If you’re pregnant, you probably expect morning sickness, back pain, constipation, and swelling. You might not expect pregnancy to affect your vision, yet this is something that many moms-to-be experience.
Blurry vision during pregnancy is actually a common complaint that can continue until after delivery.
Should you worry about the blurriness? Is it permanent? Here’s a look at common causes of blurry vision during pregnancy, as well as what you can do to resolve it.
Anyone who’s been pregnant knows how hormones can wreak havoc on the body. You can blame hormones for shifting moods, and pregnancy hormones also trigger morning sickness and food aversions.
So it probably comes as no surprise that blurry vision during pregnancy has a lot to do with changing hormones, too.
Fluctuating hormones are even responsible for swelling during pregnancy. Unfortunately, fluid doesn’t only retain in the feet or lower part of the body. Fluid can also accumulate in your eye.
Water retention can increase pressure in your eyeball and make your cornea thicker, resulting in blurry vision.

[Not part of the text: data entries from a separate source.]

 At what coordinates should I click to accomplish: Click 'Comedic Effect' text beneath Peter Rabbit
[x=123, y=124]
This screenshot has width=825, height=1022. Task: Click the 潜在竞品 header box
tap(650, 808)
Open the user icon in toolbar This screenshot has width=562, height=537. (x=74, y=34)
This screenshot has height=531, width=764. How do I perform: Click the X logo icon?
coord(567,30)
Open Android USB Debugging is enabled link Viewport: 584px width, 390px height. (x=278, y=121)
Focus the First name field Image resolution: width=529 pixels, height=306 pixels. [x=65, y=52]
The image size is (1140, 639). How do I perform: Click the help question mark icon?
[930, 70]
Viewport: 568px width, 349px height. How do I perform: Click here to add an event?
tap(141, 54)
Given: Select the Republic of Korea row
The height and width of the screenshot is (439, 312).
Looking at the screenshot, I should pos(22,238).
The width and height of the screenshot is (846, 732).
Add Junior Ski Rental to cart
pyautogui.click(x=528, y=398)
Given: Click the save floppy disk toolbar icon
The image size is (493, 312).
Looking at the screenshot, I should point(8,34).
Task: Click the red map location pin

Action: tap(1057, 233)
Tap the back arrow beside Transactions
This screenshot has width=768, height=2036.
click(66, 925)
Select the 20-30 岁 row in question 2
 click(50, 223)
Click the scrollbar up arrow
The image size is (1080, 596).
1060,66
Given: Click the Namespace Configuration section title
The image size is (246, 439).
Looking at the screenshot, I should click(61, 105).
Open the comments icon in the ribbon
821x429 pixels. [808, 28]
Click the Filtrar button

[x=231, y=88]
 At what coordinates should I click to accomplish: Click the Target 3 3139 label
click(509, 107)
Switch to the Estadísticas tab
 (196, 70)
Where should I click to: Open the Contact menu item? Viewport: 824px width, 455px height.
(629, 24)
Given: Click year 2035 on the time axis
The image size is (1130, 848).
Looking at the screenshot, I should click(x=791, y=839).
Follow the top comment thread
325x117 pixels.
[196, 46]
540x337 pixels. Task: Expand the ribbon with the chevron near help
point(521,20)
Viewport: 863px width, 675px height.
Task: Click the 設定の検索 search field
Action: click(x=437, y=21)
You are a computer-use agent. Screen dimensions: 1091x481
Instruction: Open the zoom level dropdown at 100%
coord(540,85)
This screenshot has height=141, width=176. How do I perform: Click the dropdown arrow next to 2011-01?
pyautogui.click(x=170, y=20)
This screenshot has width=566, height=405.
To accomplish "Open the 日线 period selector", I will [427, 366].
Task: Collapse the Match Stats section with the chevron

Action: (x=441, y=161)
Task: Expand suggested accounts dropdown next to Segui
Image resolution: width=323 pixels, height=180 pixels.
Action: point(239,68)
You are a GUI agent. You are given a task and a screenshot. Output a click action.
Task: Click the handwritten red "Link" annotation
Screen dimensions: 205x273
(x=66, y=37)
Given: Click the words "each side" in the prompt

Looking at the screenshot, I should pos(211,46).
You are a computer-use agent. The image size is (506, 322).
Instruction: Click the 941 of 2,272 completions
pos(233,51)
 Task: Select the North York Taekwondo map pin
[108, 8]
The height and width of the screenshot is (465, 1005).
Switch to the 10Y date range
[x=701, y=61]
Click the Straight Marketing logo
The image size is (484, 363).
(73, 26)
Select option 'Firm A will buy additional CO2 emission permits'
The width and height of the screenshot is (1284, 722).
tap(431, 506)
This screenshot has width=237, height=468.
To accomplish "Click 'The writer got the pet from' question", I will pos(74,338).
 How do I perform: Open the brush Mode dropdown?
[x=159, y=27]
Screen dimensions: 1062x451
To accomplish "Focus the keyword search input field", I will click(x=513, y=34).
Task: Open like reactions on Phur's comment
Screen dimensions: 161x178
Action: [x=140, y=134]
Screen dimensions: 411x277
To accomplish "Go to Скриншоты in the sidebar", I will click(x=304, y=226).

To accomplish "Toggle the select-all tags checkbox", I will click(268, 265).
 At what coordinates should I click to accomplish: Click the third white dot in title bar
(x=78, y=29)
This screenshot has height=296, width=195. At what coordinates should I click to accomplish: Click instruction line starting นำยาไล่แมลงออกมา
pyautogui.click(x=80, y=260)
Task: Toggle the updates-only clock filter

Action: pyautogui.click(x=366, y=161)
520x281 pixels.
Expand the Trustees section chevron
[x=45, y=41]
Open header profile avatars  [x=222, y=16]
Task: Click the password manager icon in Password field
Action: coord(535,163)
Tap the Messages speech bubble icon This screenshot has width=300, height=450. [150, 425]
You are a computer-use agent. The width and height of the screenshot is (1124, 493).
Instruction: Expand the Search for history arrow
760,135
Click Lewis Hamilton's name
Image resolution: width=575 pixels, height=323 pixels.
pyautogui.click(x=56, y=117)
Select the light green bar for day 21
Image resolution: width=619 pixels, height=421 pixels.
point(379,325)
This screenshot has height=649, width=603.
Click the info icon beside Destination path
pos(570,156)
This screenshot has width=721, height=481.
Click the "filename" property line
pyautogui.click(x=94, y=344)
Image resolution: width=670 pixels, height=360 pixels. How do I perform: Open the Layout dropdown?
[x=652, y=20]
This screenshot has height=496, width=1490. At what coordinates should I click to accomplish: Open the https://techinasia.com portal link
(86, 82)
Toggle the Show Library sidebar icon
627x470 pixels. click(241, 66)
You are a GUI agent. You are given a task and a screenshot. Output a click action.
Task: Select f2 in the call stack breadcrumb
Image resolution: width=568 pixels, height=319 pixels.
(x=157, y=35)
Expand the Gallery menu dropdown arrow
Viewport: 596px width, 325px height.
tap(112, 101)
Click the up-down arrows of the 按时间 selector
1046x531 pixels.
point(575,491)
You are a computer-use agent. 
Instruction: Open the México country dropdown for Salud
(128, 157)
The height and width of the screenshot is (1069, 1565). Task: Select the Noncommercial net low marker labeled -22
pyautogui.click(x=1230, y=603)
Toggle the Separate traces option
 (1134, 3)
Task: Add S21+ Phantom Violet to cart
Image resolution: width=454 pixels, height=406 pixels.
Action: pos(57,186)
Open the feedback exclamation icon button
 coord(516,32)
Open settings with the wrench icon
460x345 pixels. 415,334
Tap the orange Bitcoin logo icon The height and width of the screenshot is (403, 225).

Hormonal changes might also interfere with tear production. If your eyes produce fewer tears, your vision can become blurry.
The good news is that blurry vision in pregnancy isn’t usually a serious problem. Yes, blurriness is nerve-racking, but it isn’t likely to interfere with day-to-day activities.
That’s not to say you can’t take precautions for your safety. If you don’t feel comfortable behind the wheel, it’s safer to have someone drive until your vision returns to normal.
Blurry vision during pregnancy is usually temporary, so you can expect your vision to return to normal sometime after delivery. Occasionally, vision changes in pregnancy may permanently alter your eyes and require a visit to the optometrist after baby is born.
The Canadian Association of Optometrists recommends waiting 6 to 9 months after delivery to ensure your vision has stabilized before changing your prescription.
More likely, your vision will return to normal within days or weeks of delivery. In the meantime, here’s what you can do to treat or deal with blurriness.
Ditch the contact lenses
You might notice blurriness more when wearing your contact lenses. Hormonal changes can change the shape of your cornea, and if so, your lenses might not fit properly. This can worsen blurriness, but your vision might improve if you switch to eyeglasses.
Give your eyes a rest
Blurriness can also worsen when your eyes are tired. If you regularly work at a computer, take frequent breaks to give your eyes a rest. Blink often, reduce your monitor brightness, and take a 2-minute break every hour.
A good night’s sleep is also important. Adequate rest keeps your eyes healthy and reduces blurriness.
Use eye drops
Talk to your doctor to see if you can use artificial tears or lubricating drops. Increasing moisture in your eyes might correct blurriness, especially if hormonal changes reduce tear production. Use eye drops as directed.
If over-the-counter eye drops don’t work, ask your doctor about a prescription eye lubricant.
Don’t get a new lens prescription… yet
Blurry vision is often a temporary nuisance, so don’t get a new prescription for eyeglasses or contact lenses. Even if a new prescription corrects your vision while pregnant, this prescription might be too strong once your vision returns to normal after delivery.
Although blurry vision during pregnancy is common, let your doctor know about any changes in vision. This is important because vision changes can be an early sign of gestational diabetes. This is high blood sugar triggered by pregnancy.
Vision problems can also signal high blood pressure or preeclampsia. Your doctor can monitor your condition to make sure you and your baby remain healthy.
Also, notify your doctor if you have other vision changes like increased eye floaters, double vision, or flashing lights.
Unfortunately, blurry vision isn’t the only eye change that can occur during pregnancy. Some women also experience infections like pink eye during pregnancy.
Pregnancy can weaken your immune system, so you’re more susceptible to infections. In addition, being pregnant can decrease your peripheral vision — which you can also blame on shifting hormones.
Sometimes, pregnancy hormones will change the color of the skin around your eyes. It might appear darker than normal.
But while these changes during pregnancy can be stressful, don’t fear a permanent change in vision. In most cases, your vision will return to normal within weeks of delivery. See your doctor if you continue to have blurriness or other eye problems after the first few weeks.
Pregnancy hormones can change your body in unique ways. Some changes you expect — mood swings, morning sickness, weight gain — but other changes like blurry vision can come as a complete surprise.
Just remember that this is a common pregnancy complaint that’s often temporary. If you have any concerns, talk to your doctor. Your doctor can determine whether blurriness is minor or due to a more serious problem like high blood pressure or gestational diabetes.
In the meantime, get plenty of rest, wear eyeglasses instead of contact lenses, and use artificial tears to increase visual acuity.